FUKUSHIMA, Japan — Last year’s crop sits in storage, deemed unsafe to eat, but Toraaki Ogata is back at his rice paddies, driving his tractor trailing neat rows of seedlings. He’s living up to his family’s proud, six-generation history of rice farming, and praying that this time his harvest will not have too much radiation to sell.

That conflict is shared by several thousand farmers on more than 17,000 acres of Fukushima, where some of last year’s harvest exceeded government safety standards because of radiation released when the March 2011 tsunami set off the world’s second-worst nuclear accident.

For their rice to be sold, it will have to be tested — every grain of it.

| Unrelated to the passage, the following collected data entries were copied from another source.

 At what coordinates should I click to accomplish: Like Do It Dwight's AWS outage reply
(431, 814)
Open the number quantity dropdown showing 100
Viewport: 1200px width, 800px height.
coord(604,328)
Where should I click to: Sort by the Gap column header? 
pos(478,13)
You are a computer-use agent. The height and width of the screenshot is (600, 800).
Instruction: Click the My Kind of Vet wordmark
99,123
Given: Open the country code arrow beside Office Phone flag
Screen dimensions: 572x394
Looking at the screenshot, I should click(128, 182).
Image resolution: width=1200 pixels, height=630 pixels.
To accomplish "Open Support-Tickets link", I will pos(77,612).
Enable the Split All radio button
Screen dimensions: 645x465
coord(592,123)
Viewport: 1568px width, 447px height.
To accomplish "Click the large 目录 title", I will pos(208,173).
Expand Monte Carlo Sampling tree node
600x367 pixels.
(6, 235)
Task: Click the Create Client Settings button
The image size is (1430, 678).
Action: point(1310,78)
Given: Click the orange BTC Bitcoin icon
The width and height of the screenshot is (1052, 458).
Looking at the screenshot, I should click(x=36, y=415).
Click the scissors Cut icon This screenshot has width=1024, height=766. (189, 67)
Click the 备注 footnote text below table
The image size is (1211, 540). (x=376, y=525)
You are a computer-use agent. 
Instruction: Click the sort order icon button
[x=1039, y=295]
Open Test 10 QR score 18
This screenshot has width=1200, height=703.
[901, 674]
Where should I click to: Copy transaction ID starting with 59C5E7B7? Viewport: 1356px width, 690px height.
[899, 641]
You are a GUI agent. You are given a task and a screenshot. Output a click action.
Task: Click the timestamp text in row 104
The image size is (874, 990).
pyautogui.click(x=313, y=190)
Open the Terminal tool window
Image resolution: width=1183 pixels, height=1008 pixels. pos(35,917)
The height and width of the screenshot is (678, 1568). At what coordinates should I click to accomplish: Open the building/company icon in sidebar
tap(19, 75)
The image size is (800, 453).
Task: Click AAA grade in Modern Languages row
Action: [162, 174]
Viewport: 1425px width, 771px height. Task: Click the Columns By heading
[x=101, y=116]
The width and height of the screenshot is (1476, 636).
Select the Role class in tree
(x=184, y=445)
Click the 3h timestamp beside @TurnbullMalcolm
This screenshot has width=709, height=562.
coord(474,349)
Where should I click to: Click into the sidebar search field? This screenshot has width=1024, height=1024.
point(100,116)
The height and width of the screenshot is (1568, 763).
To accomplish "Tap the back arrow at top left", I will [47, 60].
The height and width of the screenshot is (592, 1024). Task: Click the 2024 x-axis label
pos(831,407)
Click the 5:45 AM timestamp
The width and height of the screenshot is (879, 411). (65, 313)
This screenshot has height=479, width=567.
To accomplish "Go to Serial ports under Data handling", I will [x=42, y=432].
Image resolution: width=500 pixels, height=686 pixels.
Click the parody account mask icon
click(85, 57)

“All I can do is pray there will be no radiation,” Ogata, 58, said last week during a break in his 3.7-acre paddy 35 miles from the Fukushima Dai-ichi nuclear plant. “It’s not our fault at all, but the land of our ancestors has been defiled.”

Rice farming is almost sacred in rural Japan, and the government protects farmers with tight restrictions on imports. Many farmers are too close to the nuclear disaster to return to the fields, but others have gotten the go-ahead, even with the risk their harvests may be too radiated to ship.

Hopes are high in this major agricultural northeastern prefecture that farmers will meet the unprecedented challenge of producing safe-to-eat rice in contaminated soil.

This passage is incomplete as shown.